Few occupations enjoy as much respect and authority as the medical profession. This is not only true in our society where only academically trained and licensed professionals can practice what is known as Western medicine. Most cultures around the world hold the practitioners of medicine in high esteem as people whose knowledge and skill endow them with special powers.
This attitude is quite understandable. We all are deeply invested in our faith in the art of medicine. There’s little else that is as important to us as our health. When we fall ill, we’re ready to give anything to get well again. Almost all other concerns in life pale by comparison.

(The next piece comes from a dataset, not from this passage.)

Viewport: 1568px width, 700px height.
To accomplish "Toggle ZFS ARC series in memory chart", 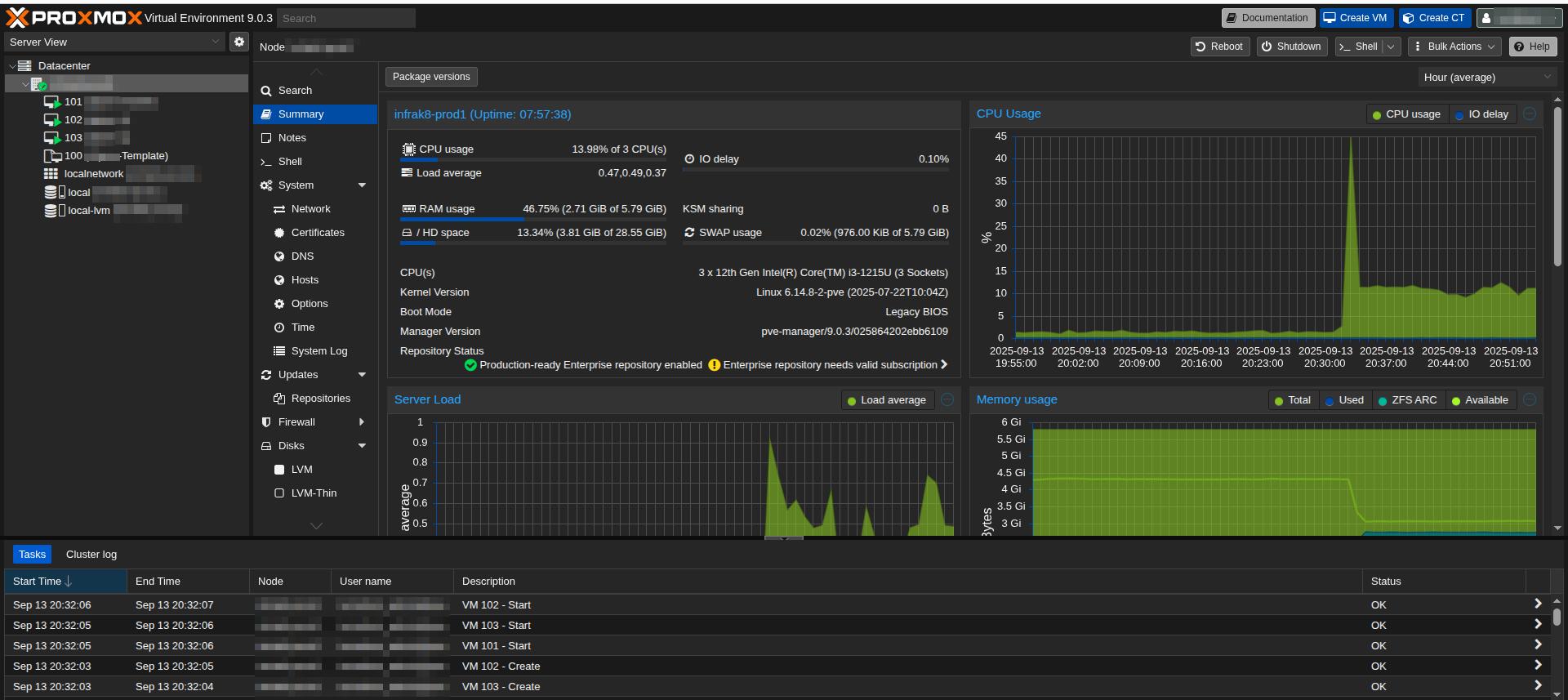I will pos(1407,400).
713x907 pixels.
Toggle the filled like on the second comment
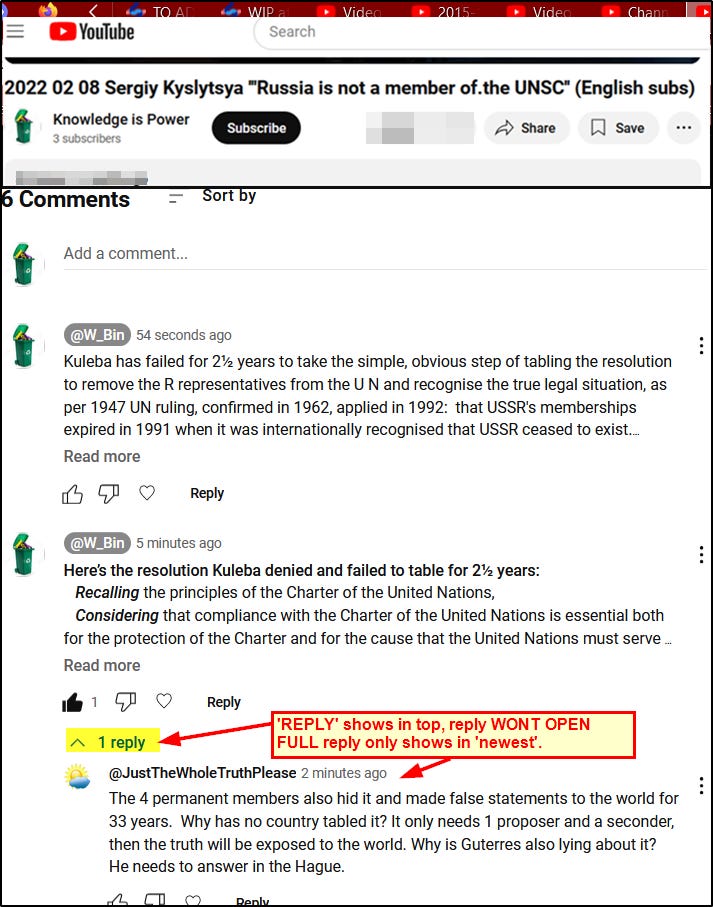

So, it is only natural that, when we get sick, we are all too willing to hand ourselves over to the care of medical professionals and institutions that we trust to have the knowledge and power to restore our health. In my experience, most patients have nearly unlimited trust in the abilities of the medical profession once they depend on it. I certainly was brought up in the belief that doctors “knew exactly what to do” and that their “orders” had to be followed without questioning – and, for the most part of my life, I did just that.
Things have changed in recent years, at least to a certain extent. In his book “How Doctors Think,” Dr. Jerome Groopman M.D. of Harvard Medical School encourages the public to adopt a different view of his profession. He argues that the traditional boundaries between the role of medical professionals as care-givers and patients as care-receivers may have been drawn too sharply in our existing system. Therefore, patients should try to engage more actively in a partnership with their doctors and get more involved in the diagnostic and therapeutic process than it is mostly the case.
Dr. Groopman’s book was an instant best-seller. It showed that there is a tremendous interest in “do-it-yourself” medical research out there – probably for a number of reasons. The public is generally better educated and comfortable with scientific terminology. Direct access to information about health matters is instantly available through the Internet with tens of thousands of websites and blogs dedicated to the subject of health and wellness. Because of widespread lack of health care coverage and HMO-imposed time limits for face-time with their physicians, more people find it necessary to do some research of their own. And, of course, the pharmaceutical industry also spares no effort to keep us continuously updated on its latest breakthrough achievements – so patients can share these “news” with their doctors at their next visit.
In general, I think this is a positive development, not only for patients but for the medical profession as well. Doctors should not see it as a threat to their authority when they are being asked questions by an informed clientele. In fact, most physicians I know welcome and encourage more active patient involvement. Better informed patients feel more empowered and are more likely to take responsibility in the therapeutic process.
But there is a downside as well. Not everyone handles information the same way. Patients (and their loved ones) are usually extremely motivated to learn everything there is to know about the illness they’ve been diagnosed with – especially when they face something serious. Some get overwhelmed, some get paranoid. As soon as they hear or read about certain symptoms, they identify them as their own. In some cases, that can do more harm then good.
The goal is to strike a balance. A functional relationship between physicians and patients can only be developed and maintained if both sides do their part. Even the best-educated patients must be able to trust that their doctors are competent and will do everything in their power to help them. Doctors need to take into account that their clients are not necessarily ignorant about the medical facts and that they want to be taken seriously as partners in their own therapy with a vested interest in the outcome.